All the toroid magnets are superconducting in order to allow a large magnetic field without too much particle–stopping mass or wallet–busting energy consumption. To achieve superconductivity, each magnet needs to be cooled to a freezing -269°C, just 4.2 degrees above absolute zero (using liquid helium). Each needs to be maintained in a good vacuum for optimal working conditions. The main parts of the magnet are called the "cold mass" and weigh about 120 tonnes, and are about 10m across. The large magnetic forces (many hundreds of tonnes) acting, mean that careful design and analysis are required to ensure that fractures do not occur when the magnet is turned on.

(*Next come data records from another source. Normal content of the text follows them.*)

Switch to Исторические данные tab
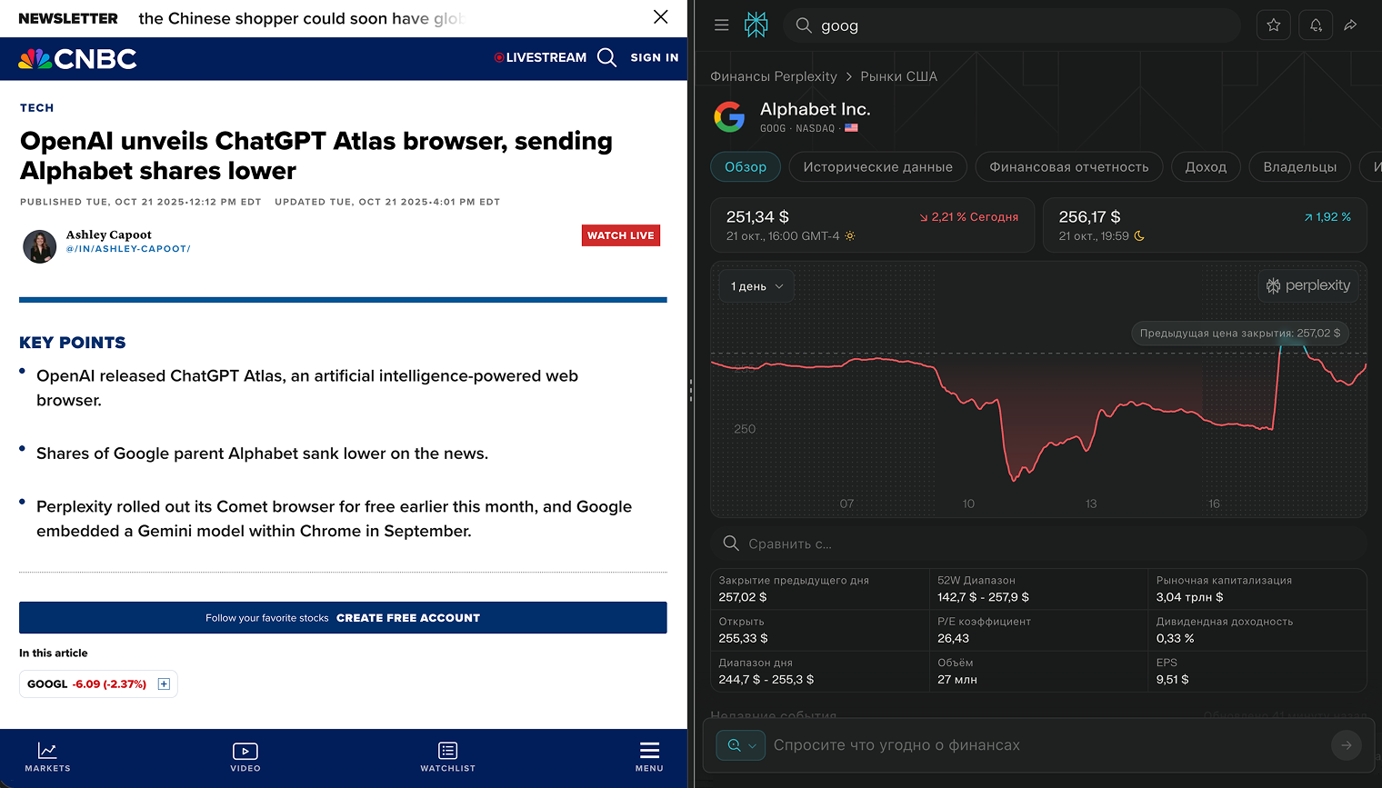The image size is (1382, 788). tap(877, 167)

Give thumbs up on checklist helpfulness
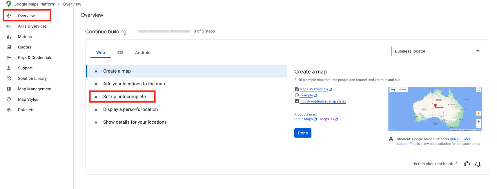click(467, 164)
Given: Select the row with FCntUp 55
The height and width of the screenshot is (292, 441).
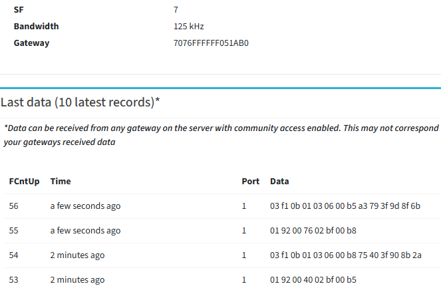Looking at the screenshot, I should click(x=14, y=231).
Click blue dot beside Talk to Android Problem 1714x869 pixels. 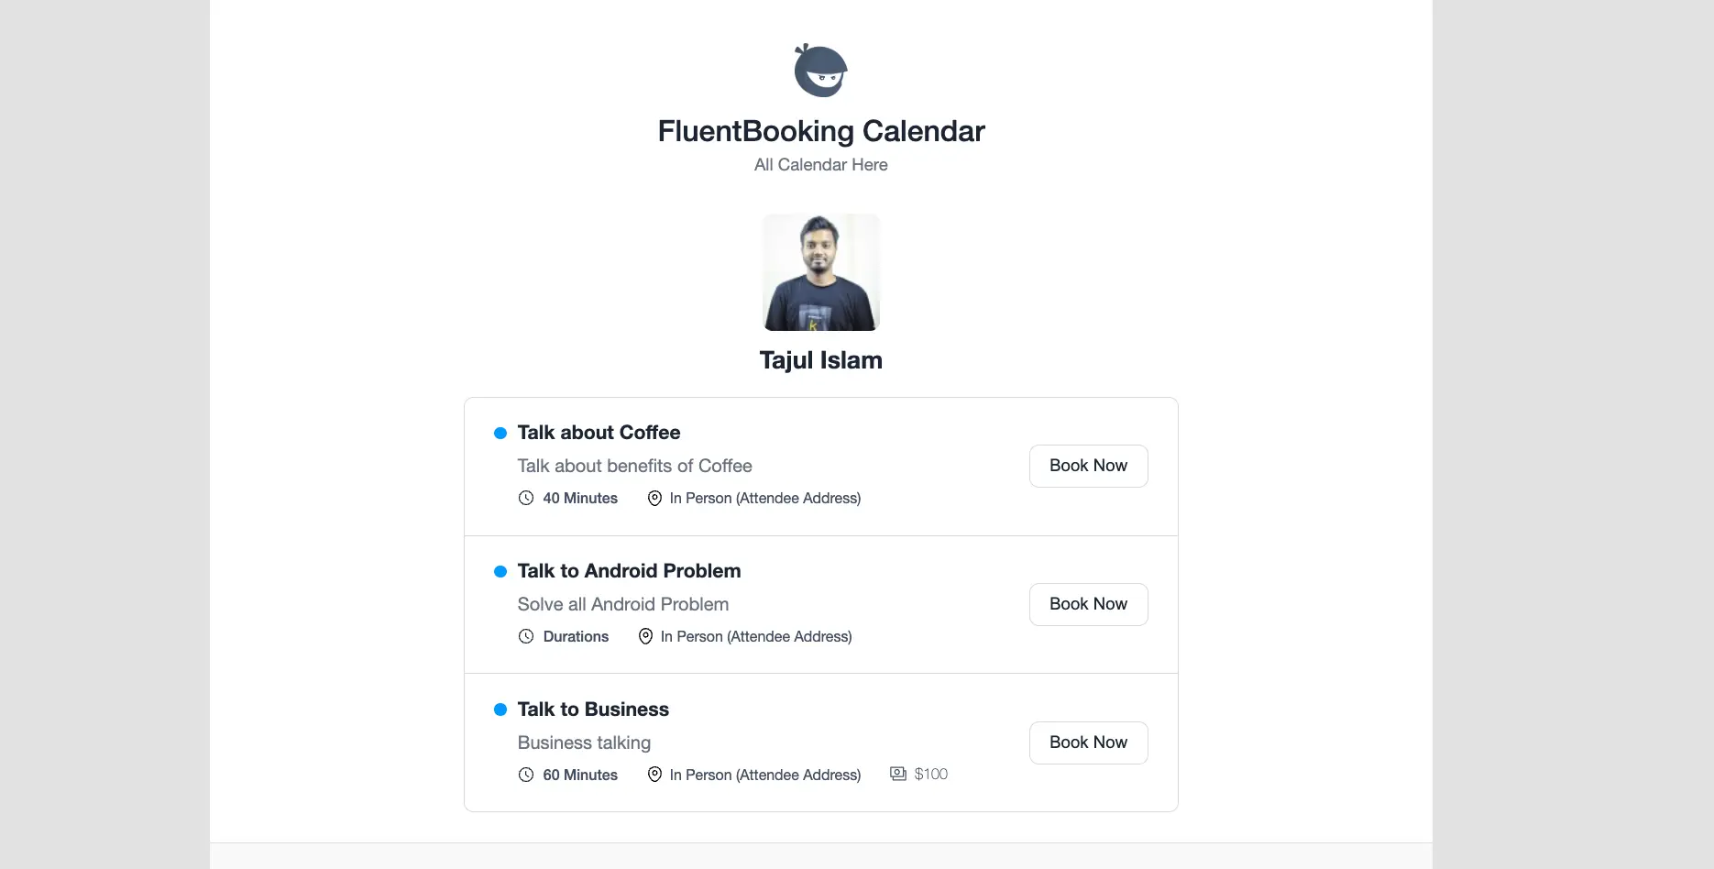point(500,572)
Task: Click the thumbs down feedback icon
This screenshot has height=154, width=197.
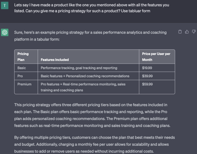Action: 193,32
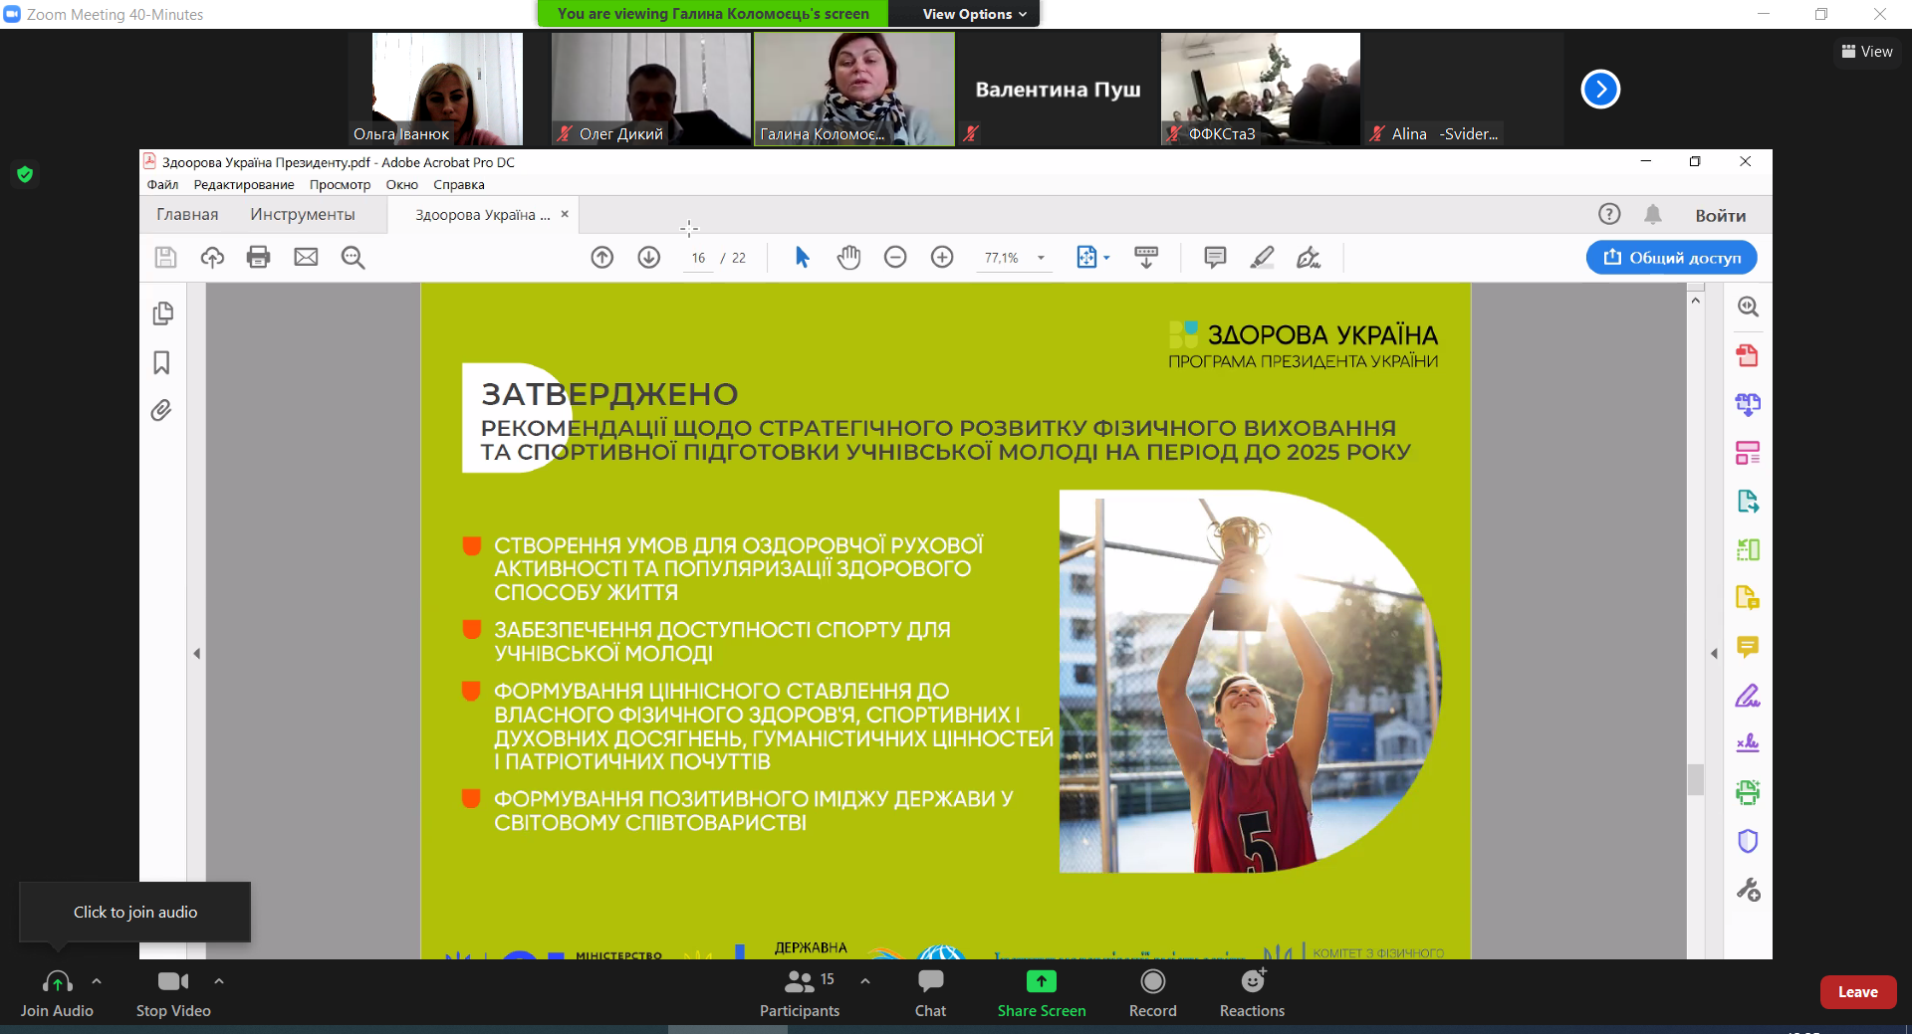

"It is the last magnet being tested on ATLAS before nominal operation, so this is a major milestone," says Arnaud Foussat, one of CERN’s magnet engineers. The end–cap toroid magnets were installed in the experimental cavern in the summer of 2007. The ATLAS engineers worked hard during October to cool the magnets to -269°C. The cooling process took five weeks because the magnets are so large.

Now that the magnets are at optimal working conditions, testing has begun. "We had to make sure that all the instrumentation and magnet safety systems were operational before the power test," says Foussat. Up to 200 Megajoules of energy is stored in each magnet — equivalent to 40 kg of TNT — and there are safety systems to help dissipate that energy away from the magnet in case a hotspot appears somewhere within the coil system. In the middle of November, the ATLAS magnet team fed a current of 4 kiloamperes through one magnet, and they planned to gradually ramp up the current to the nominal value of 21 kiloamperes.

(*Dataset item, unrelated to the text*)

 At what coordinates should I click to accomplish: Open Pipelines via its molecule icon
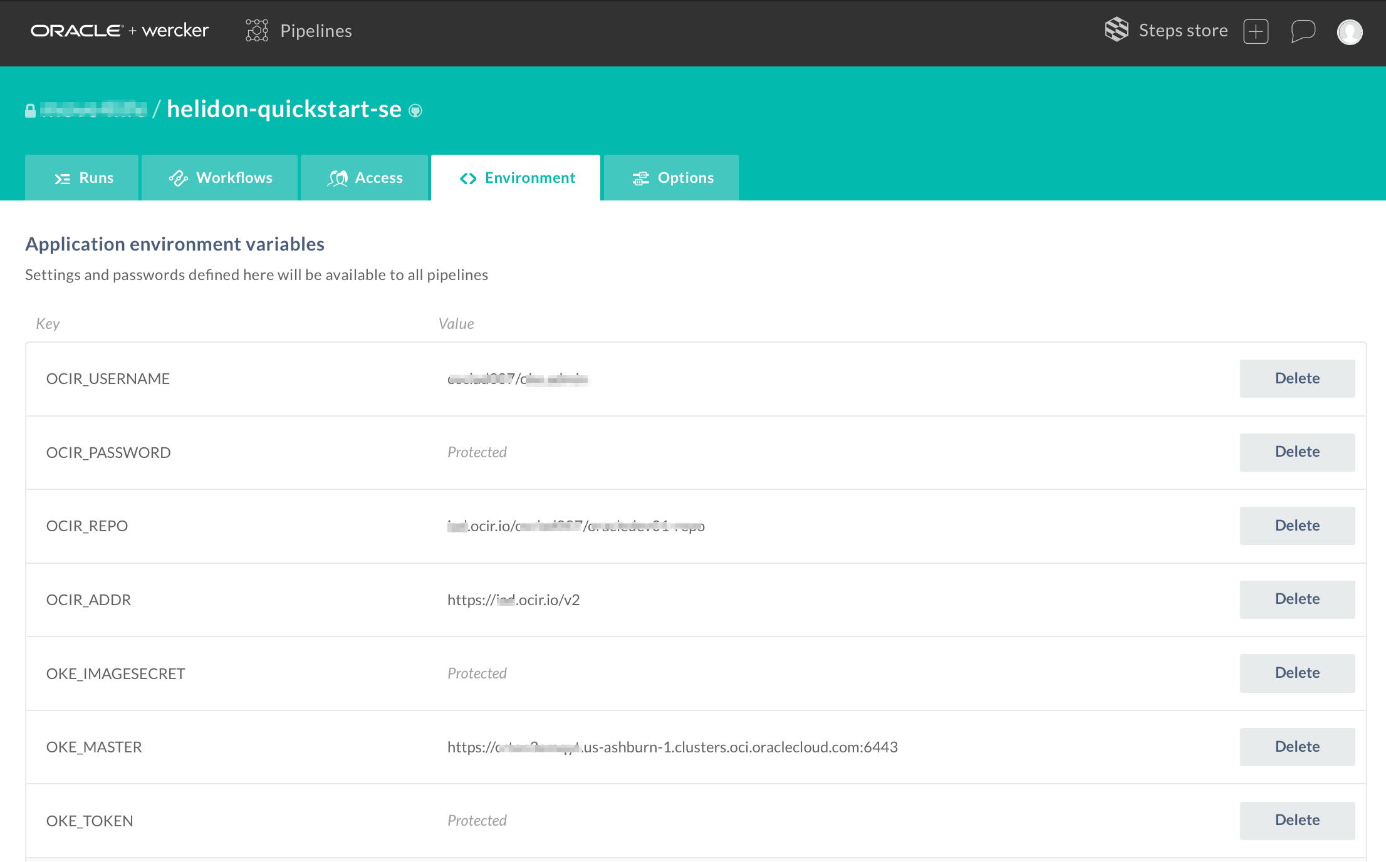coord(257,31)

"We expect large attraction forces between the two. We have to monitor those forces and make sure they are uniform so that there is no potential damage to the structure," says Foussat. On 22 November it became clear just how strong those forces could be. During testing, the magnet was not sufficiently braced, and moved several centimetres before being stopped by the end–cap calorimeter, which was not significantly damaged during the incident.

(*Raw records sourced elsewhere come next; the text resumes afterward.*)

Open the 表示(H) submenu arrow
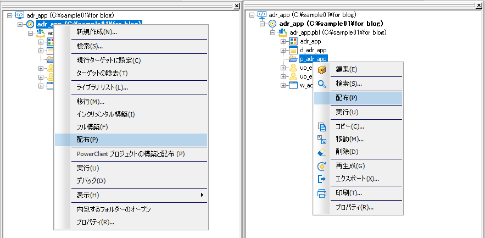The height and width of the screenshot is (238, 485). (202, 195)
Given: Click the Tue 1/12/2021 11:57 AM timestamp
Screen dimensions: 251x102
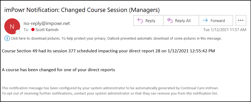Looking at the screenshot, I should [224, 30].
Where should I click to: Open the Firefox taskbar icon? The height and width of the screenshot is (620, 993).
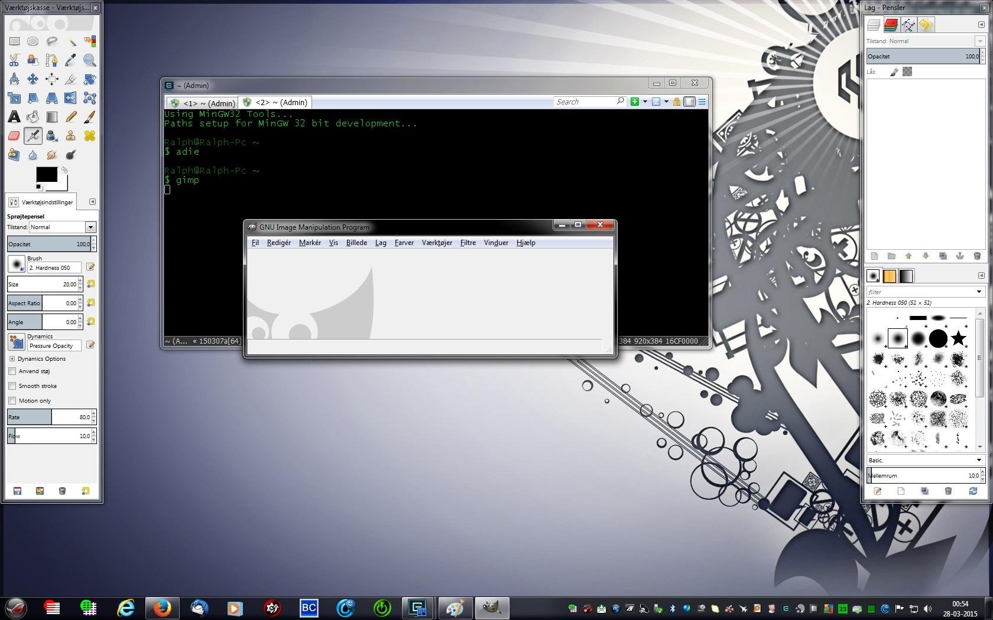tap(162, 608)
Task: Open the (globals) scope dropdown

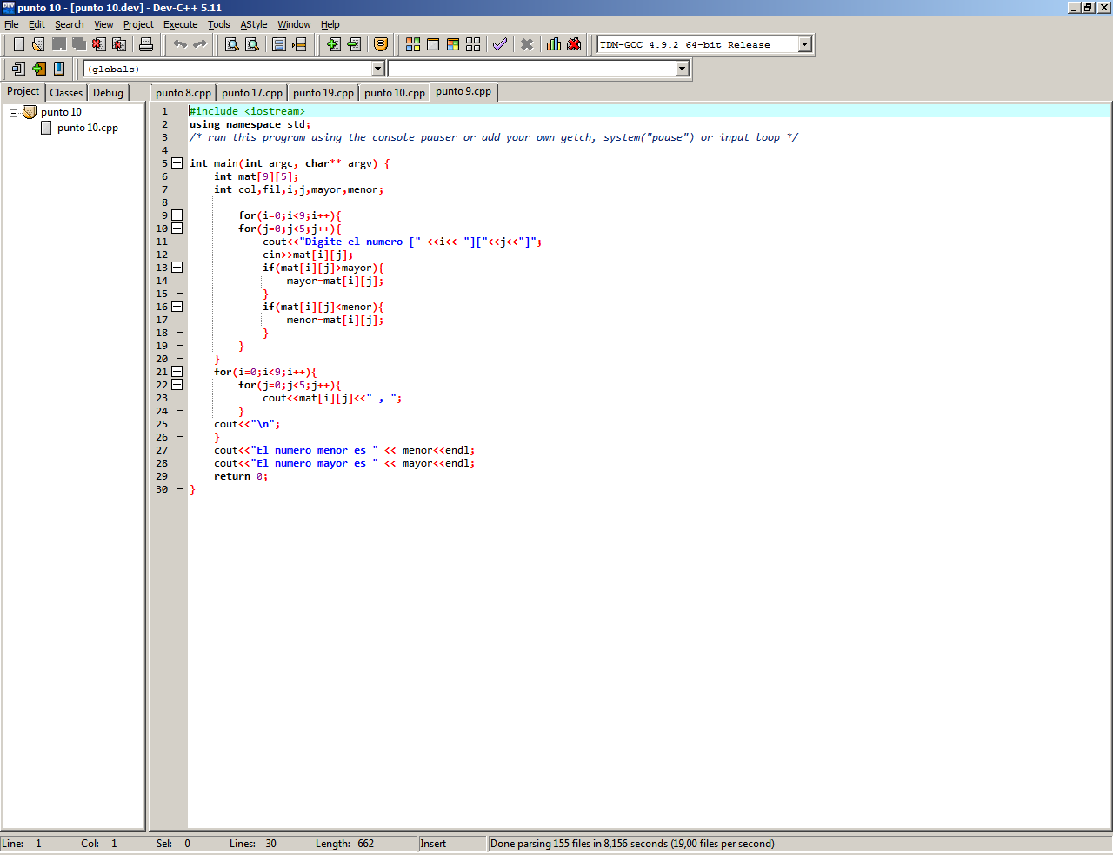Action: pyautogui.click(x=377, y=69)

Marzio Nessi, the Technical Coordinator for ATLAS summarized the situation: "This test is not done in a standard ATLAS configuration but in a configuration that brings the end–cap magnet 35 cm closer to the calorimeter end–cap than normal position. Care was taken to ensure there was enough safety margin for this operation. Unexpectedly, at 14.7 kAmp, the end–cap toroid magnet moved toward the calorimeter by about 8 cm. Immediately, all activities were stopped, and the current was released. All means were put in place to visually inspect the Liquid Argon Calorimeter End-Cap services for possible damage. The ATLAS safety management team brought in all experts and the fire brigade with safety equipment just in case liquid argon would spill out.

In the following days, the toroid magnet was moved back by about one meter and we inspected again for possible damage. No damage was found to the electronic connections or other services, except for the liquid argon exhaust line, the so–called cryoline. This line consists of a warm (outer) and a cold section (the inner part). Only the warm section was damaged. This week, we are starting repair. This will cause minimal perturbation to the normal schedule for a few days.

By now, the tests of the end–cap toroid magnets are completed. They will resume when the entire ATLAS detector is in its final closed configuration around April 2008. At least this test has proven that the end–cap toroid magnets were working correctly and their infrastructure behaved as expected."